When you reach the line that contains "Click the Background list item", begin copying exactly, and continue through the last line of the data; no pictures belong in the copy.

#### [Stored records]
-- Opening Marker --
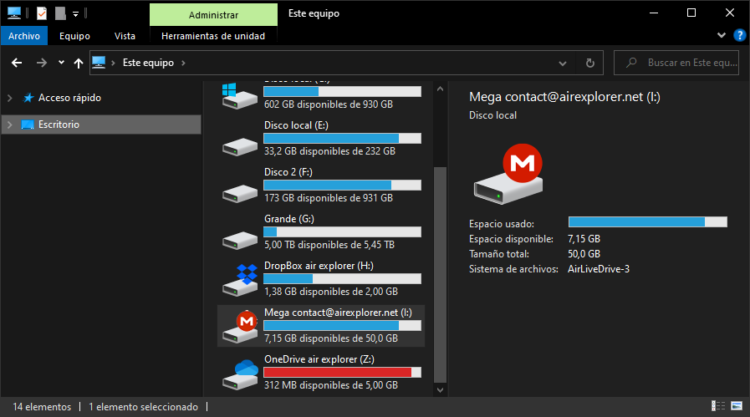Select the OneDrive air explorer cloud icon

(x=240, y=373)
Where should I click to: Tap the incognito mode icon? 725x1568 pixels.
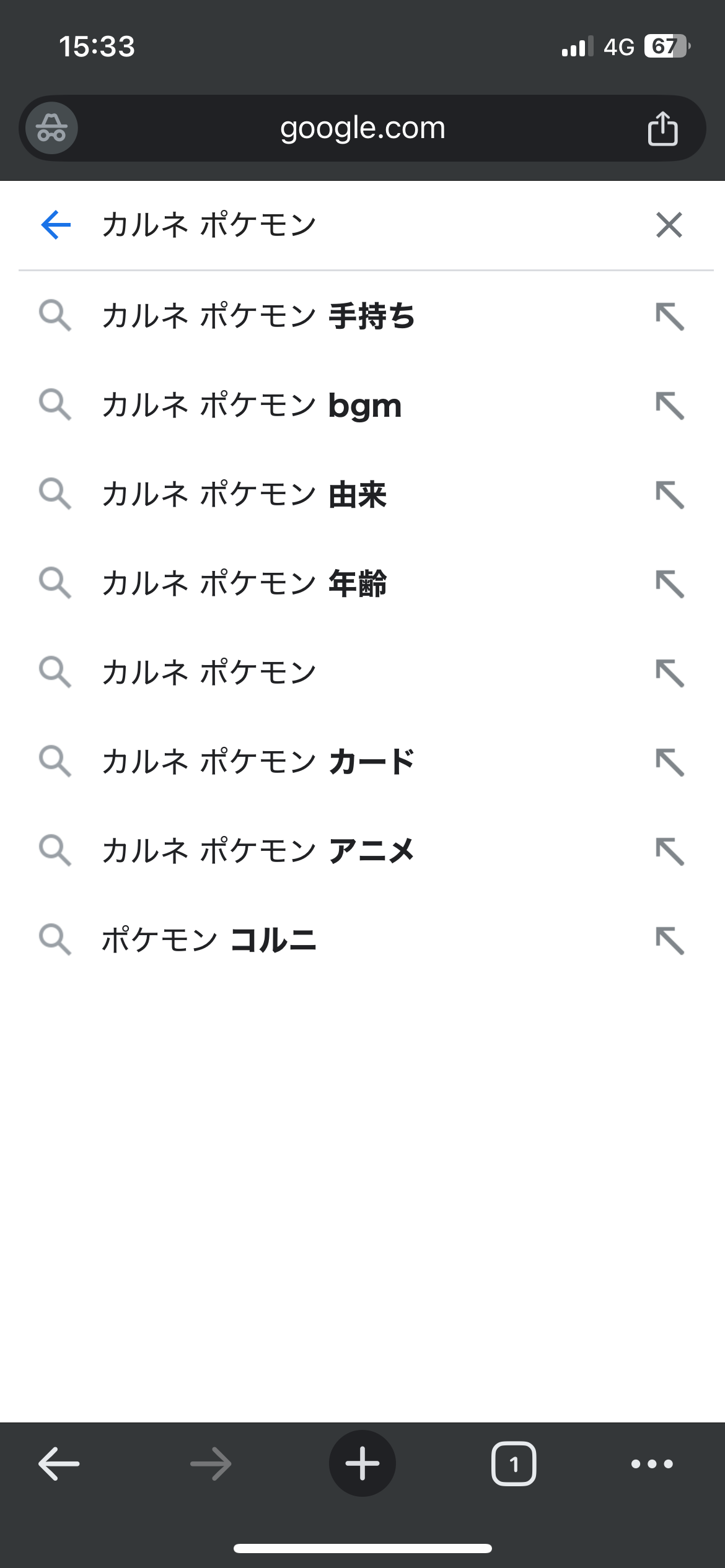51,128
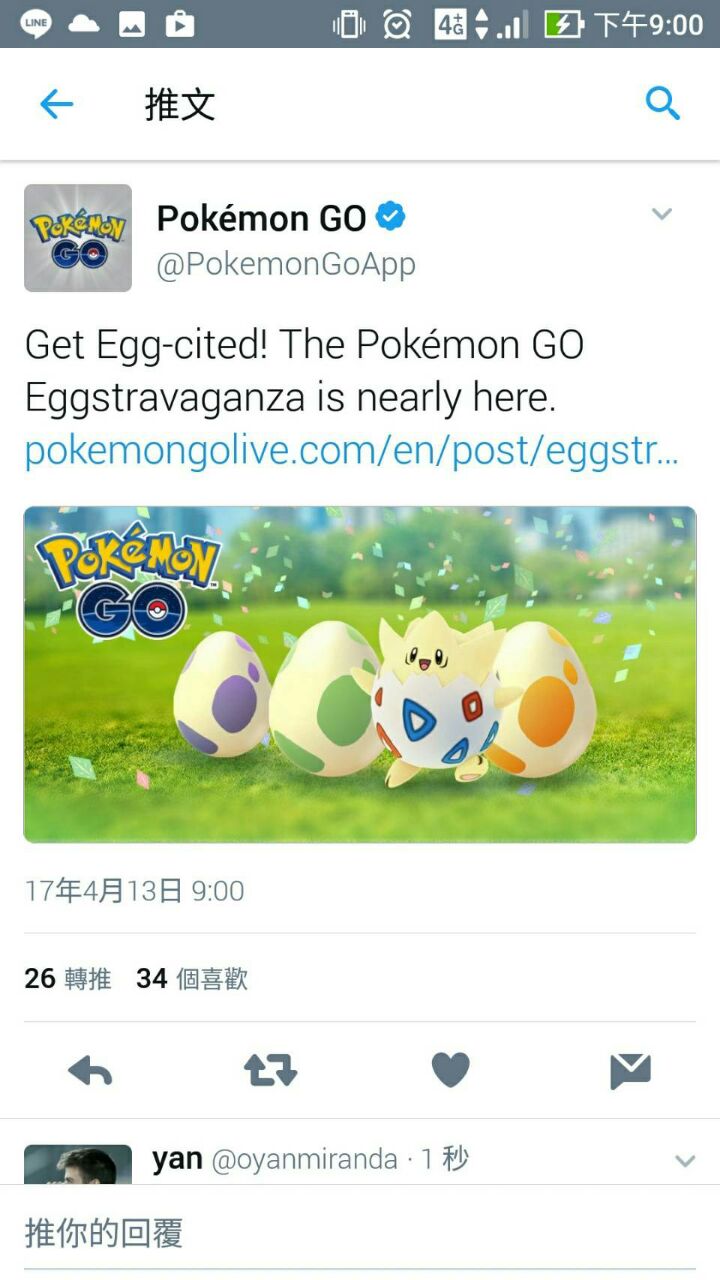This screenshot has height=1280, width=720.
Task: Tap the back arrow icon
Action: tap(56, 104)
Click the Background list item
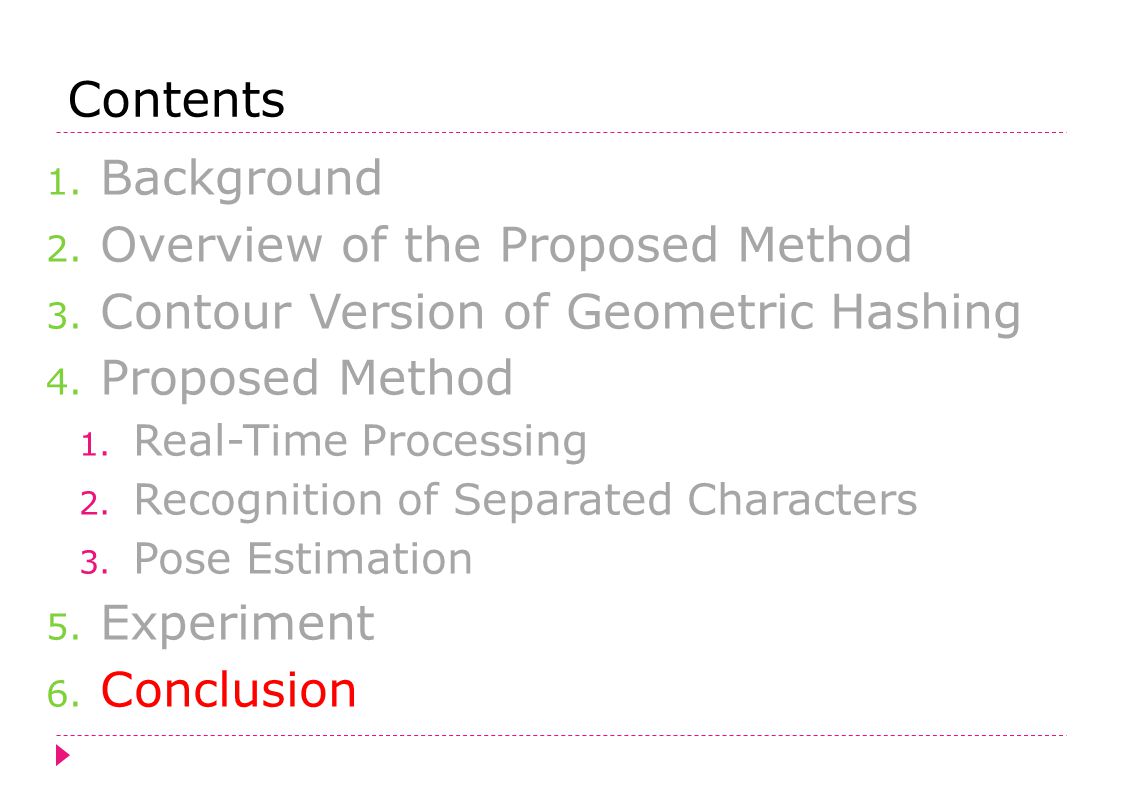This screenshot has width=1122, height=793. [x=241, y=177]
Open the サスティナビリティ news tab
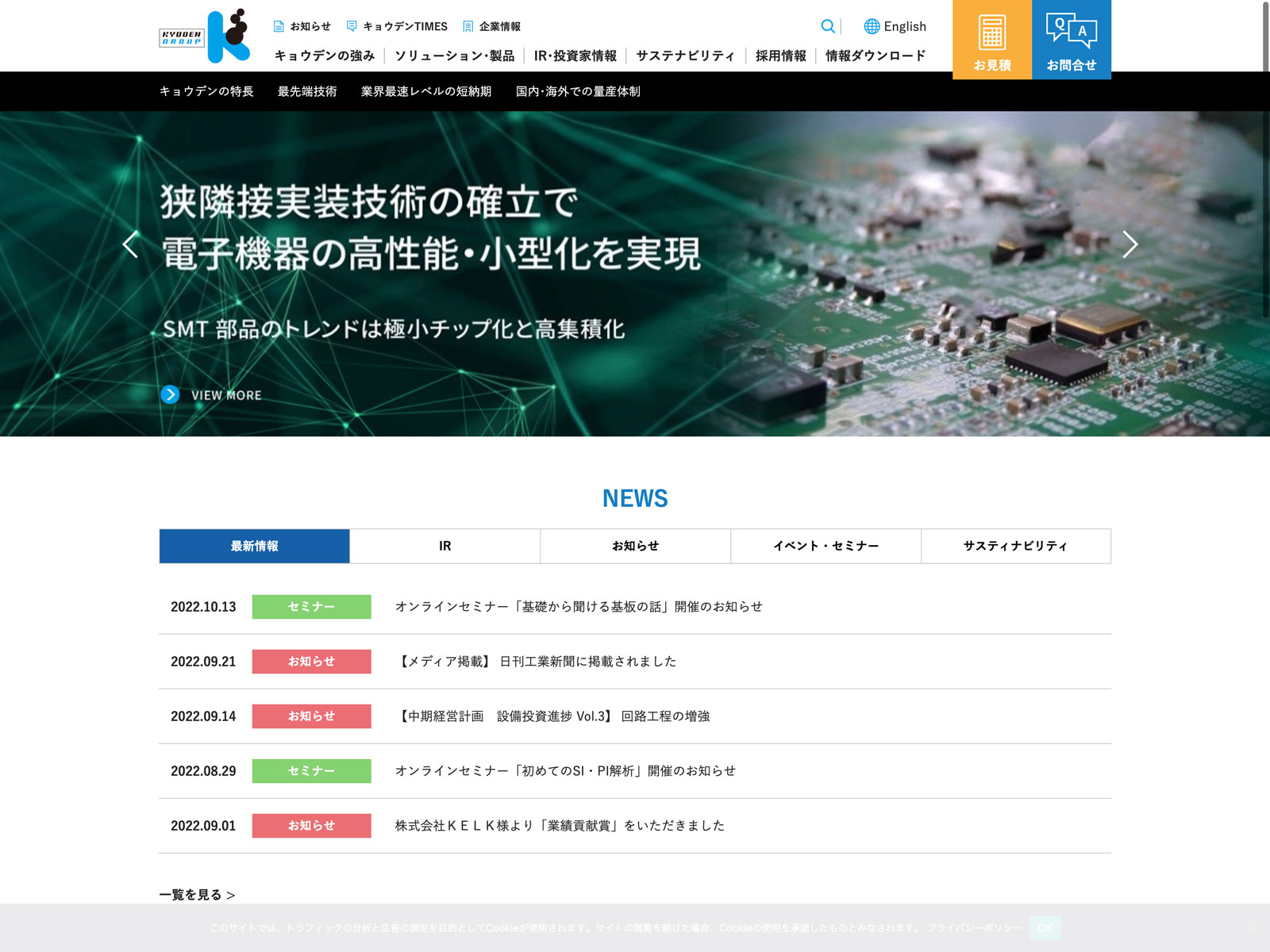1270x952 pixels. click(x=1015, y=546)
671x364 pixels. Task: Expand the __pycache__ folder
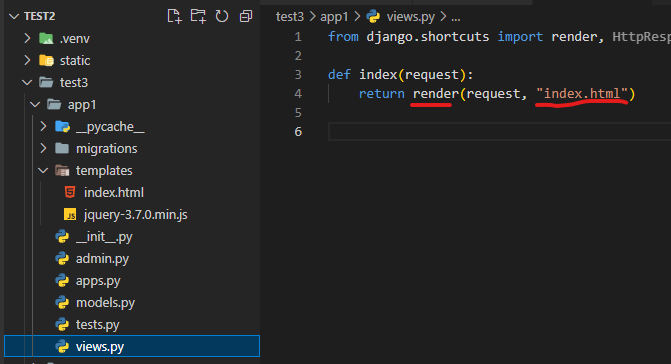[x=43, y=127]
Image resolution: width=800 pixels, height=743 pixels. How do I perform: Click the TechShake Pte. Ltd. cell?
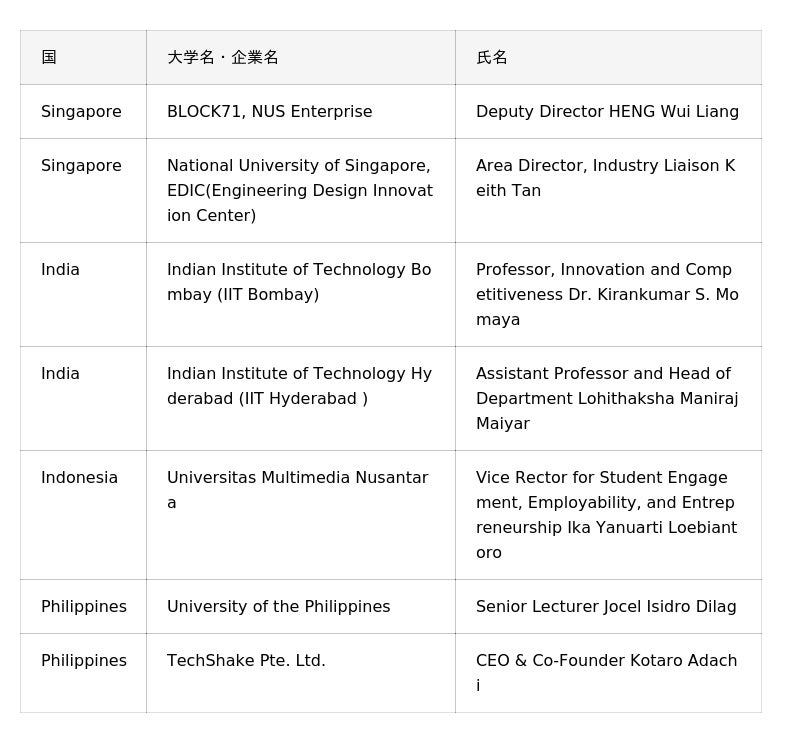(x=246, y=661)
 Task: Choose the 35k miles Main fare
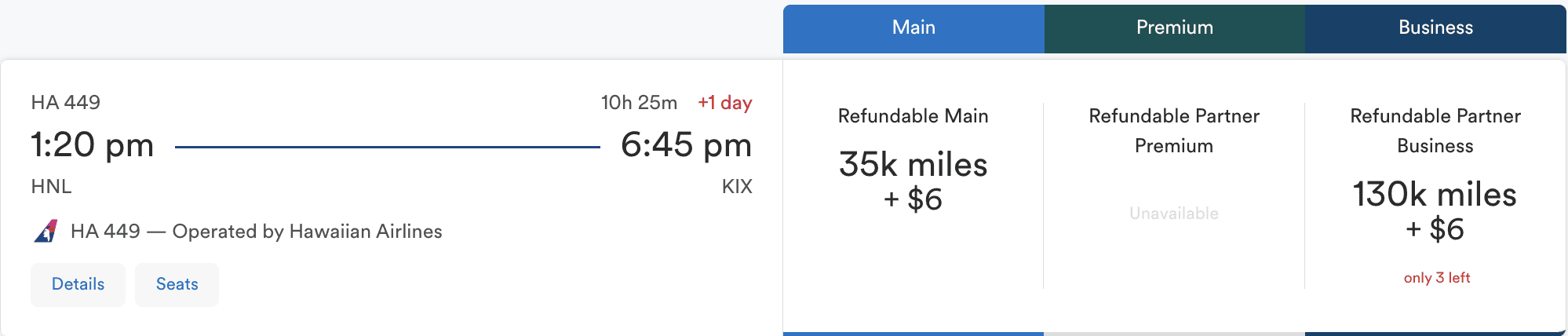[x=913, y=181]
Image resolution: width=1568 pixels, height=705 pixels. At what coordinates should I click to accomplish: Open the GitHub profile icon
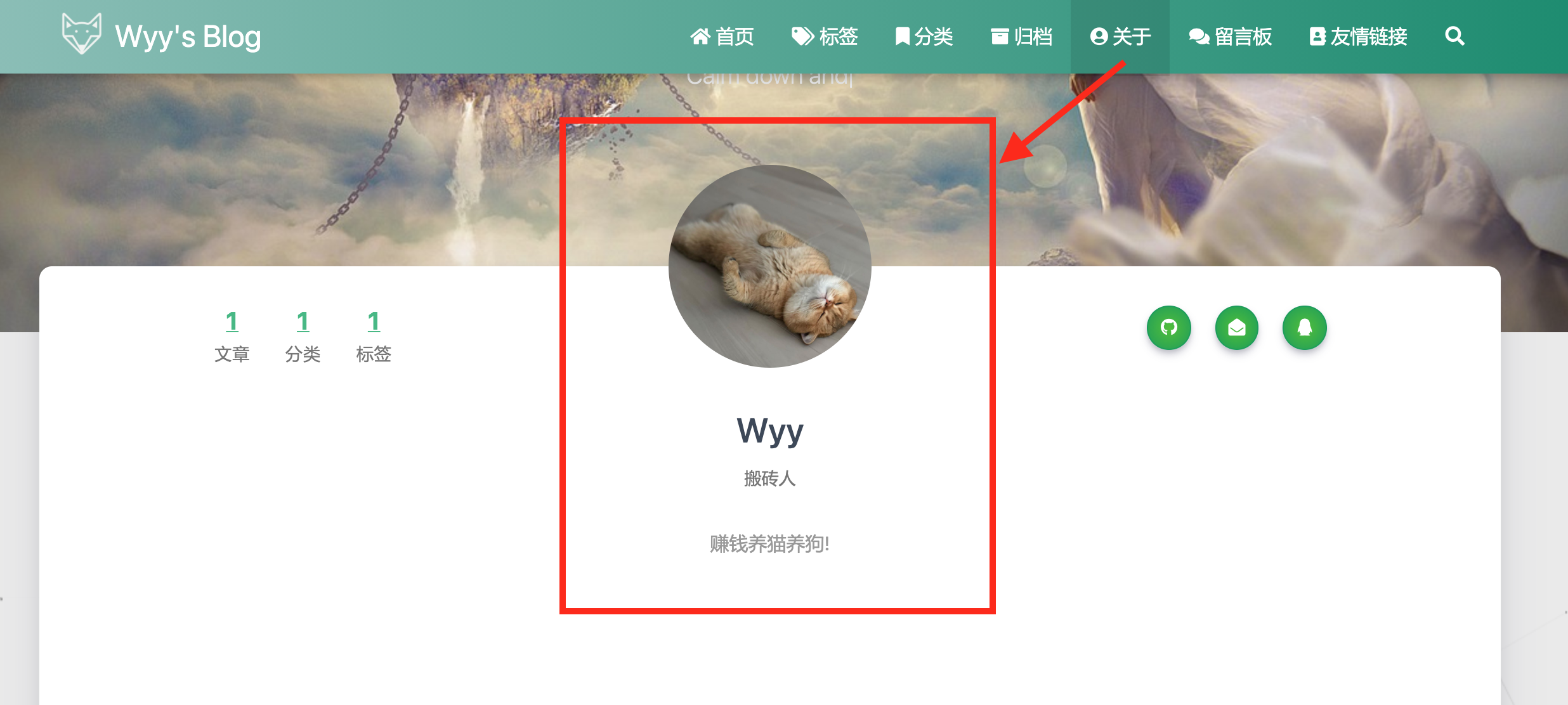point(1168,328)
-- Closing Marker --
#### [OUTPUT FOR THIS TASK]
Click the Background list item
This screenshot has width=1122, height=793. [x=241, y=177]
Open the サスティナビリティ news tab
1270x952 pixels. click(x=1015, y=546)
671x364 pixels. Task: Expand the __pycache__ folder
[x=43, y=127]
Image resolution: width=800 pixels, height=743 pixels. How do I perform: Click the TechShake Pte. Ltd. cell?
(x=246, y=661)
 Task: Choose the 35k miles Main fare
[x=913, y=181]
Image resolution: width=1568 pixels, height=705 pixels. At what coordinates should I click to accomplish: Open the GitHub profile icon
point(1168,328)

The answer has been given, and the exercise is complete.